**What is required**. Collect every line in the records that contains the string "Given" and copy each one out in full.

**Input records**.
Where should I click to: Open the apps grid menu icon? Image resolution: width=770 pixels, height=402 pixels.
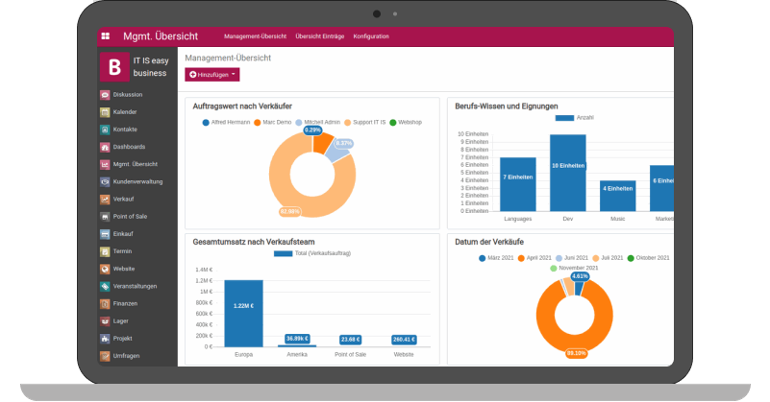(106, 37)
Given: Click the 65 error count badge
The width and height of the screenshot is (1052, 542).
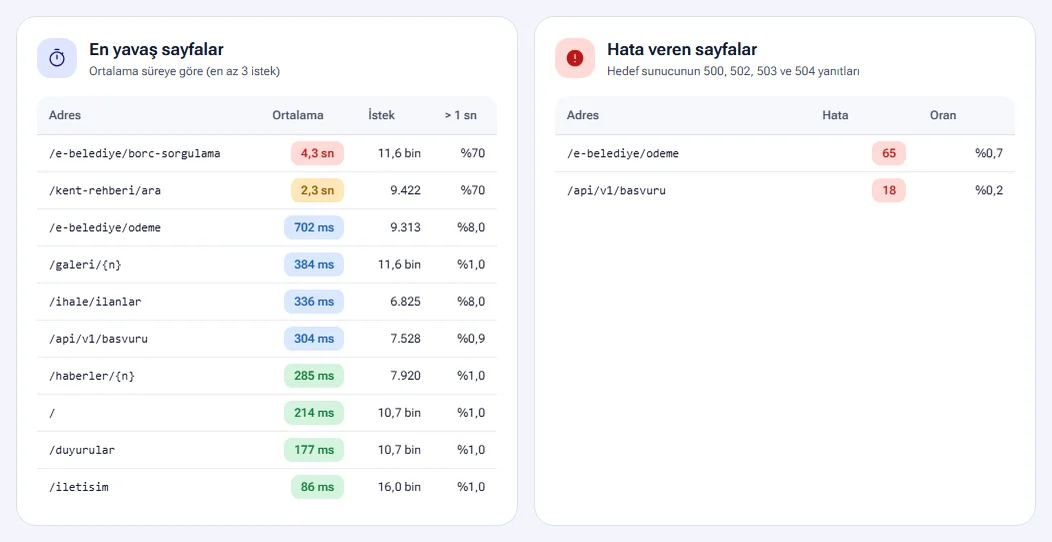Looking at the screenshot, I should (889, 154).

...

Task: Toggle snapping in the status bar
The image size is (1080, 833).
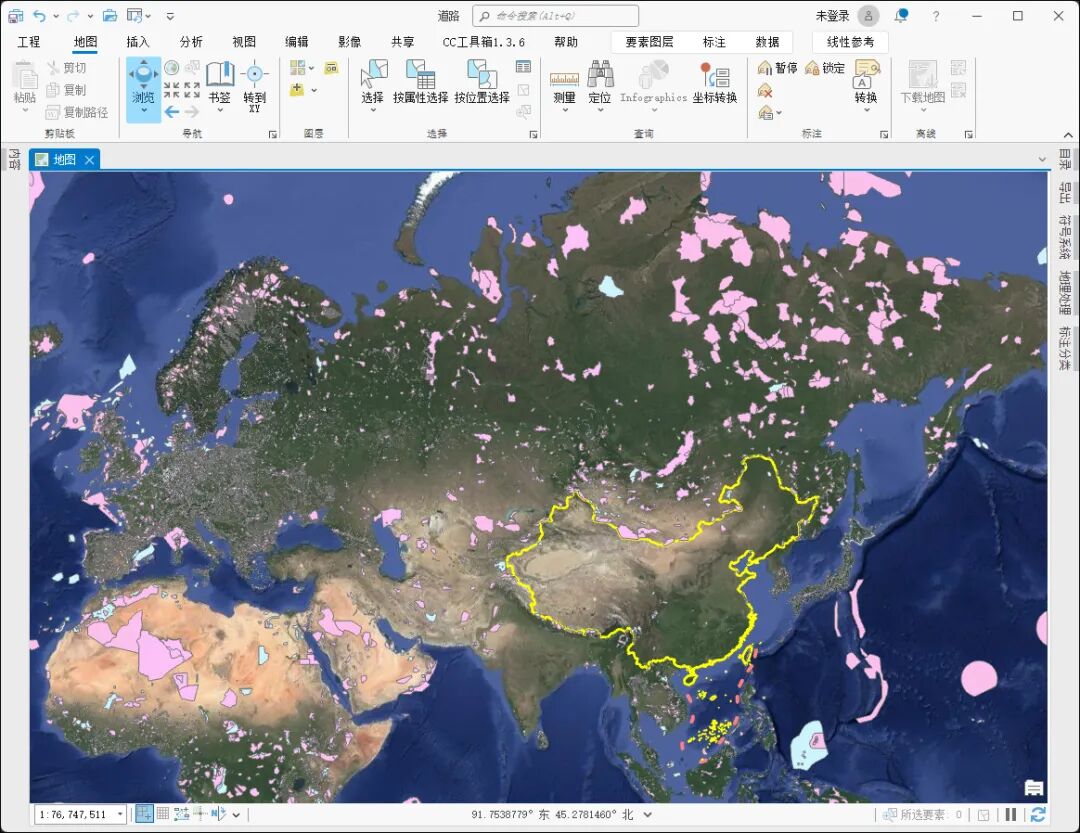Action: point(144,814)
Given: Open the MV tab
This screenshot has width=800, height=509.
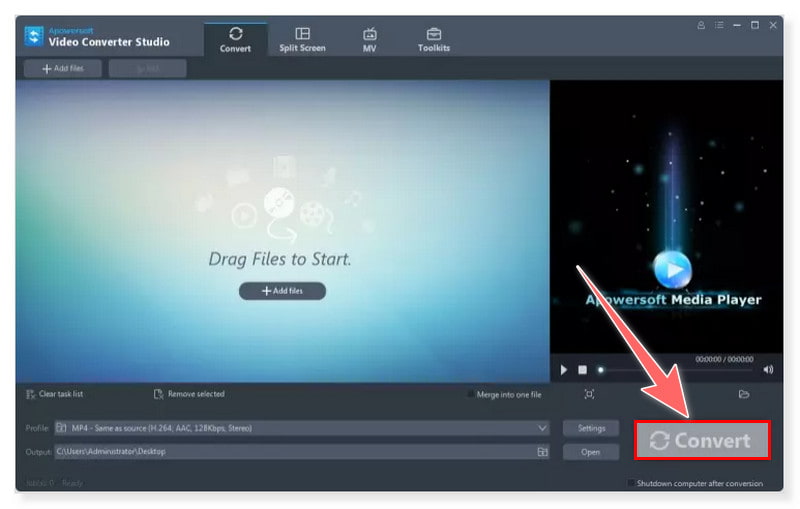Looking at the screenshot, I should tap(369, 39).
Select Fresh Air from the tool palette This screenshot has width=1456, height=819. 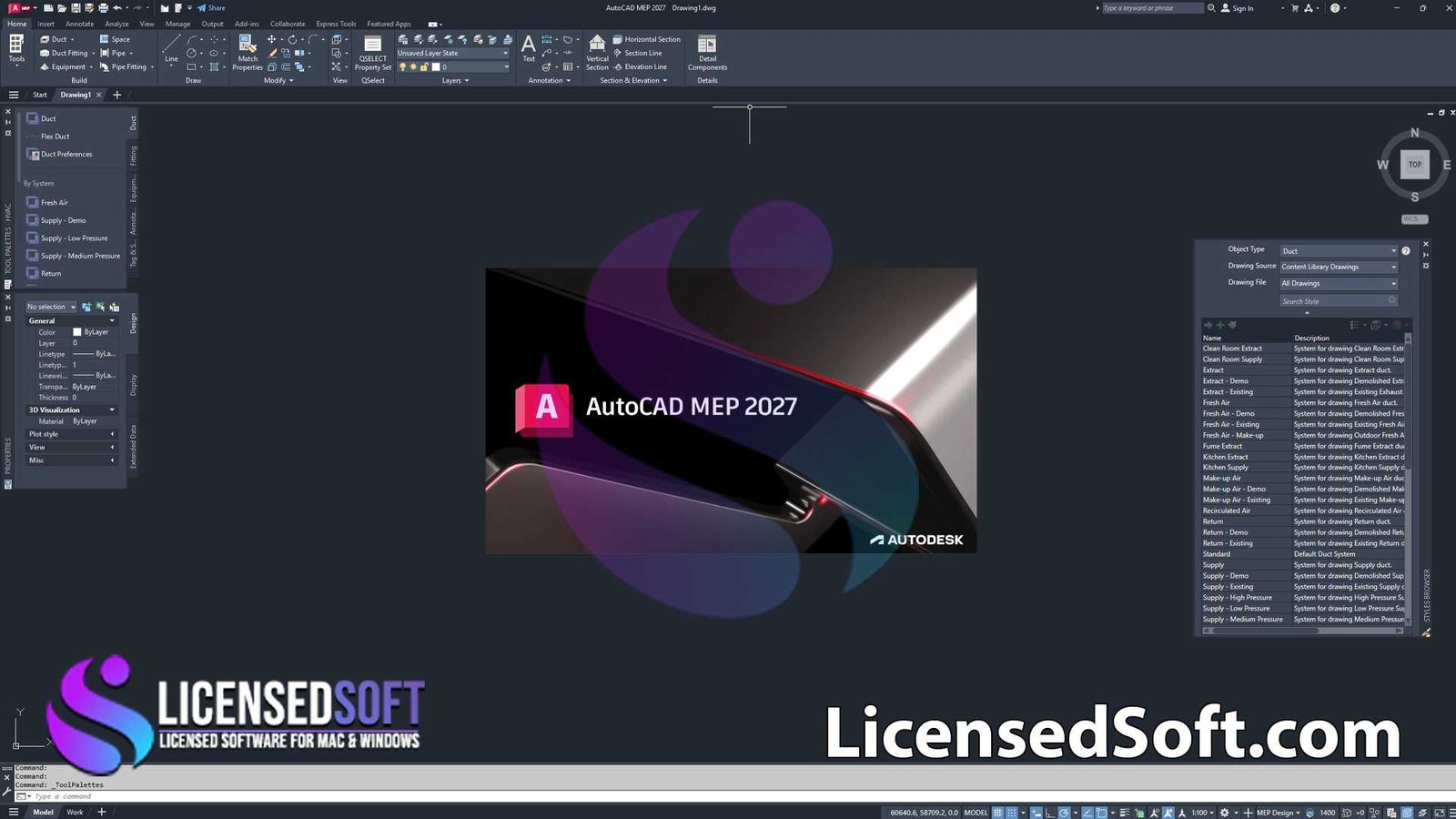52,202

**In response**.
Given: Click the 65 error count badge
Given: Open the MV tab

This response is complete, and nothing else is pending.